I thought this corner of the kitchen in No.16 looked very bare even with the new sink, so the other day I made a tile backsplash using a wonderfully simple tutorial from Eliza at Wasting Gold Paper. You print out on watercolor paper the appropriately resized pictures of the tiles you want, cut them out, apply artists' gloss medium, then install where you want them. The hardest part was just getting my printer to feed the watercolor paper through!
I was thinking Delft, of course, then saw this Mexican Talavera tile somewhere and kept coming back to it. I did lighten the color about ten percent, to keep it from jarring too much, but one of the reasons I like it is that I think it cuts the sweetness of the rest of the house a bit. It's easy to get too cute with all of that Victorian pink.
I didn't make a dedicated gluing board like Eliza did, but used a long 5/16x5/16 inch piece of scrap wood which I stuck to the kitchen table with reusable putty, then stuck the tiles-to-be onto the stick with a small ball of putty each. This worked perfectly, holding everything firmly then went back into the jar/scrap bin for another time.
At 0.67 inch, these tiles are slightly larger than true 1/12 scale, but this way they fit the space perfectly. I cut a piece of watercolor paper to size -- made sure that it fit -- then glued the tiles to the paper, before "installing" it above the sink.
You can see how the watercolor paper adds a bit of texture to the tiles. I was a little worried at first that they would be perfectly smooth, since when I brushed it on, the medium self-levelled after a few moments -- you can see this starting to happen in the photo of the tiles on the stick -- but as it dried, the medium took on some of the texture of the watercolor paper.
This was so fun and worked so perfectly that I want to make hundreds -- thousands! -- of tiles now.
The shelves are from instructions in Venus and Martin Dodge's The New Dolls' House Do-It-Yourself book, where the house itself is from. The one above the sink is obviously very simple, a piece of wood the right size and two pieces of the cornice moulding left over from building the house. (A lot of things in the dollhouse fell over in the earthquake we had a few weeks ago, and now I'm a little heavy-handed with the museum putty, I see!)

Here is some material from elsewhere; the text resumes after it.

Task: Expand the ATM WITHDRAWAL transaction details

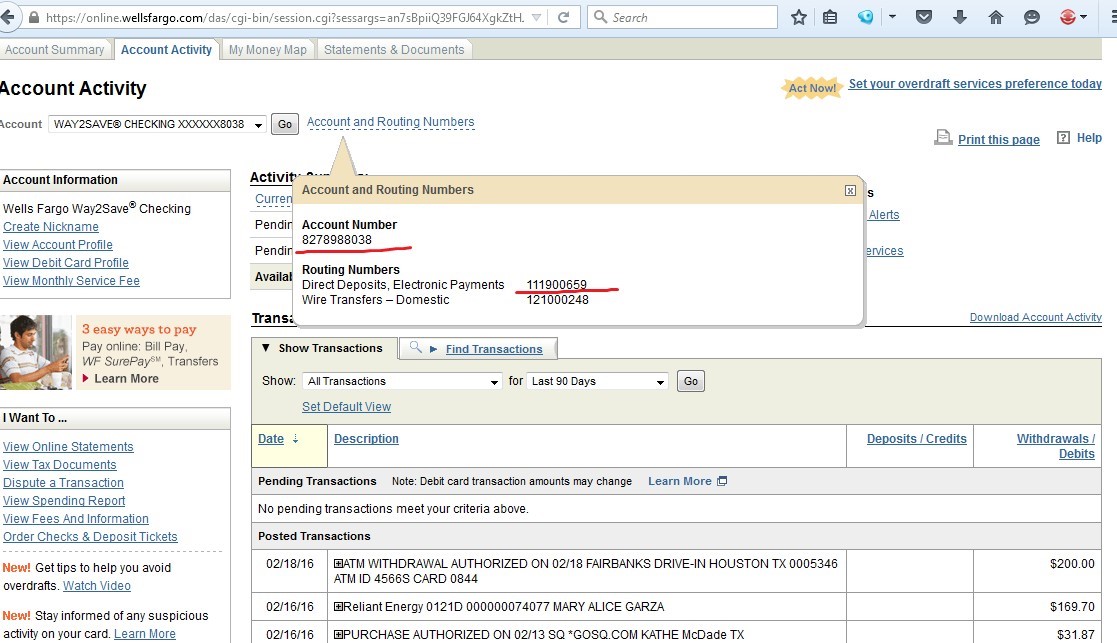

The second is a little hanging shelf, which I'm pleased to say that I cut all myself, except for the curve which David did on the bandsaw, free hand. I stained the plank shelf with some very ancient Minwax I found in a corner of the garage, and painted the hanging shelf with FolkArt acrylic paint in Sterling Blue.
The preserves are from Timeless Minis, which I got through KitKraft a few years ago.